── Materials provided ──
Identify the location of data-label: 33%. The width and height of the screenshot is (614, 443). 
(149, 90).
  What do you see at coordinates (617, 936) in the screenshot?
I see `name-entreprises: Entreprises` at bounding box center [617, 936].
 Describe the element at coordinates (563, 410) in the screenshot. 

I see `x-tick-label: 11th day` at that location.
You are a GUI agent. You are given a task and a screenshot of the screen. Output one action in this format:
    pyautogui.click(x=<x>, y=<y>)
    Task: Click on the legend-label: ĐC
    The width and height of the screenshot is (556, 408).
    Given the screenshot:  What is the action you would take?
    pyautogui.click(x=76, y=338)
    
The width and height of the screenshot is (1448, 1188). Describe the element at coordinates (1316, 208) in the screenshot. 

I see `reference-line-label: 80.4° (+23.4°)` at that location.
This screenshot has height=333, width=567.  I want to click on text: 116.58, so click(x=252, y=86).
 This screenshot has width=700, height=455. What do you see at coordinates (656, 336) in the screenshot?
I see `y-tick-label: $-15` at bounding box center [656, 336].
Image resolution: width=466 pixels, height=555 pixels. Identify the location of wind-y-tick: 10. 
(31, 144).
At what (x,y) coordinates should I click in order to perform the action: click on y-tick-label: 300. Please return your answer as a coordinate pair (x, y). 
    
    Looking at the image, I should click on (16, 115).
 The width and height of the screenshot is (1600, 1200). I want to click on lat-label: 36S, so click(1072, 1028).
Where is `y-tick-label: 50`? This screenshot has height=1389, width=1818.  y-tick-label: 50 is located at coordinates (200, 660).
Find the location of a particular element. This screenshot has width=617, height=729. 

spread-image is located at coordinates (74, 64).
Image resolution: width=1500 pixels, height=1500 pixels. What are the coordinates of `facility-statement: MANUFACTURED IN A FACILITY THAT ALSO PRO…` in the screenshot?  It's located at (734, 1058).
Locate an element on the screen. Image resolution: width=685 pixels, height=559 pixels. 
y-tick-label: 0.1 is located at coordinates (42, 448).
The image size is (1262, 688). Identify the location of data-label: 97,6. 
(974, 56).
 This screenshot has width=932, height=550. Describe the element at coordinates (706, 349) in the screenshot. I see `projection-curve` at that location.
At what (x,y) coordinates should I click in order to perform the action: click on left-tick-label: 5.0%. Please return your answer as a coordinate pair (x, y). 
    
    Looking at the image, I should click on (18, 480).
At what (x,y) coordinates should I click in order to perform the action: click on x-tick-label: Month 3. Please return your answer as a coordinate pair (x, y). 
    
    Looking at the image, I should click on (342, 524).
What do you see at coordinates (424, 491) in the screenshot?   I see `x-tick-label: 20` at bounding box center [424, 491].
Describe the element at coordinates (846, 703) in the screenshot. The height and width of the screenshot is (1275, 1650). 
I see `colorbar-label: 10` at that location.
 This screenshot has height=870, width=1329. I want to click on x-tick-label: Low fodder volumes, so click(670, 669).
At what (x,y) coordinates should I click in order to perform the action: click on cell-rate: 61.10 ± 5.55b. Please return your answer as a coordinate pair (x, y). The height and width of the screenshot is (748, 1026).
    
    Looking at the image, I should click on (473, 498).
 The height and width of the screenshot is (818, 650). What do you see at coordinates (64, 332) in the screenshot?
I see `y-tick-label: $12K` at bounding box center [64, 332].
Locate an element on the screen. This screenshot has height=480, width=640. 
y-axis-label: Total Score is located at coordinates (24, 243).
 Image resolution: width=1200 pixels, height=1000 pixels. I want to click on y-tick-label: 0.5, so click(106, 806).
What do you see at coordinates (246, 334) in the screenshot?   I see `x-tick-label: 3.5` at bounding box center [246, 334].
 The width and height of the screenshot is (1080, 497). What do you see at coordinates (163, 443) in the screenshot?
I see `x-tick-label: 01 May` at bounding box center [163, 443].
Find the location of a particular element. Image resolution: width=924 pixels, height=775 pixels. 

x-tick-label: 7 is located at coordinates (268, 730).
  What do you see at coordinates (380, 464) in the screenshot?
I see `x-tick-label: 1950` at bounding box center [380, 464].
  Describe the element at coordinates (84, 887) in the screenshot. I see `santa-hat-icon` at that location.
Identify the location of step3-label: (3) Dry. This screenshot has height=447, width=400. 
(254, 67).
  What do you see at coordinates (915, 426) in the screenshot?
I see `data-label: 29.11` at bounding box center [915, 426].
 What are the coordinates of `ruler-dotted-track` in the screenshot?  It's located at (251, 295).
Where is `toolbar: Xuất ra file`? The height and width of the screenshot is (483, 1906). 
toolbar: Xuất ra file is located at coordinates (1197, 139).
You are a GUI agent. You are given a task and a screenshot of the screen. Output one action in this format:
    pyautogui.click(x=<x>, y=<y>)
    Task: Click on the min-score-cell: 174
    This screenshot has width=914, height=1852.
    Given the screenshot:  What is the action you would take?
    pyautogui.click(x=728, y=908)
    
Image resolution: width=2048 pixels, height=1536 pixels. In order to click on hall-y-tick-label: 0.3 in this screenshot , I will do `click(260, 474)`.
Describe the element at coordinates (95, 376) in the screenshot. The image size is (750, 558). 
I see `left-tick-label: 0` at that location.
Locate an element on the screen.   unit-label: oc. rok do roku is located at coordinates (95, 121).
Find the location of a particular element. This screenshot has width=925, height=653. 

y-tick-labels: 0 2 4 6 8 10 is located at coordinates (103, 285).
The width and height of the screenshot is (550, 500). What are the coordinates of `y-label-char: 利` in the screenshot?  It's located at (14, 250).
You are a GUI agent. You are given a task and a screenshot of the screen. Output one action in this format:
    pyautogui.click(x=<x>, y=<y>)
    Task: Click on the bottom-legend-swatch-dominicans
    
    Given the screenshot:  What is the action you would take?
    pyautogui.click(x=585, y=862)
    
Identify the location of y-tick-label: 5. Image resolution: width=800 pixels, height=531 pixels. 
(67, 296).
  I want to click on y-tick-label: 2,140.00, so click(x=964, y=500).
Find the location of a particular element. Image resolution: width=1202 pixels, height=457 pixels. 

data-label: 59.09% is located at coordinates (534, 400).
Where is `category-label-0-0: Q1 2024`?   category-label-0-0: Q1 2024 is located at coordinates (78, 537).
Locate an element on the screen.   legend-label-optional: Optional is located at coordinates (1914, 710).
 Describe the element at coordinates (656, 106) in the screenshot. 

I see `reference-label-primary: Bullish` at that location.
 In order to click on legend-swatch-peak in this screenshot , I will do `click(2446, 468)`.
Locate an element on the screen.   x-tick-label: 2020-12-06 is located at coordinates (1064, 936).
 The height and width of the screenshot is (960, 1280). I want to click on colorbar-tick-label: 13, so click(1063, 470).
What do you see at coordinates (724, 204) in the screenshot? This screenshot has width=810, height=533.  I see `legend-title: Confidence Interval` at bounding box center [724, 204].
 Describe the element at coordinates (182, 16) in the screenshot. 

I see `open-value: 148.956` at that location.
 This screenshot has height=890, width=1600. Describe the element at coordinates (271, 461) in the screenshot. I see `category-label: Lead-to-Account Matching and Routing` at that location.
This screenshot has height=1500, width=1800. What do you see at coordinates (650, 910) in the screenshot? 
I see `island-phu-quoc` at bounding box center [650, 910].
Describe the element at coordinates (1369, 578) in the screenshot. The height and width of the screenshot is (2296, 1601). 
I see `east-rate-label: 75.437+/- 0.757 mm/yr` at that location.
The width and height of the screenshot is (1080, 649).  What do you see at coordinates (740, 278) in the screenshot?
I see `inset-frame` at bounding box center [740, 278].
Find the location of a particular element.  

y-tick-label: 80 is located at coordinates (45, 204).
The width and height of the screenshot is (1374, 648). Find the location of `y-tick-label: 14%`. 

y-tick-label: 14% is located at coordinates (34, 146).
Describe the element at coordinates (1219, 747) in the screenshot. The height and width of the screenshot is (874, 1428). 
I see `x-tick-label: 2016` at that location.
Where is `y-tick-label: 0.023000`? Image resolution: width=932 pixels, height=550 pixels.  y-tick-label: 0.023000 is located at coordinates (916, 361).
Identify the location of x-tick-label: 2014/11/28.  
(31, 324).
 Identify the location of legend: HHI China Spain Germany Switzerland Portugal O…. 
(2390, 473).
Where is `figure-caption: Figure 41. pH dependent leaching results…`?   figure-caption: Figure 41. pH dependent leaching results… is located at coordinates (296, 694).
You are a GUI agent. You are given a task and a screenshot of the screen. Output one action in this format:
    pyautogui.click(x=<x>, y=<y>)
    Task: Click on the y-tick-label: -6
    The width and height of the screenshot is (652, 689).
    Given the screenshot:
───
Copy out the records word for word, starting at the line that contains "What do you see at coordinates (380, 464)" and ending after the line that contains "toolbar: Xuất ra file is".

• _Output below_:
  What do you see at coordinates (380, 464) in the screenshot?
I see `x-tick-label: 1950` at bounding box center [380, 464].
  Describe the element at coordinates (84, 887) in the screenshot. I see `santa-hat-icon` at that location.
Identify the location of step3-label: (3) Dry. This screenshot has height=447, width=400. 
(254, 67).
  What do you see at coordinates (915, 426) in the screenshot?
I see `data-label: 29.11` at bounding box center [915, 426].
 What are the coordinates of `ruler-dotted-track` in the screenshot?  It's located at (251, 295).
Where is `toolbar: Xuất ra file`? The height and width of the screenshot is (483, 1906). 
toolbar: Xuất ra file is located at coordinates (1197, 139).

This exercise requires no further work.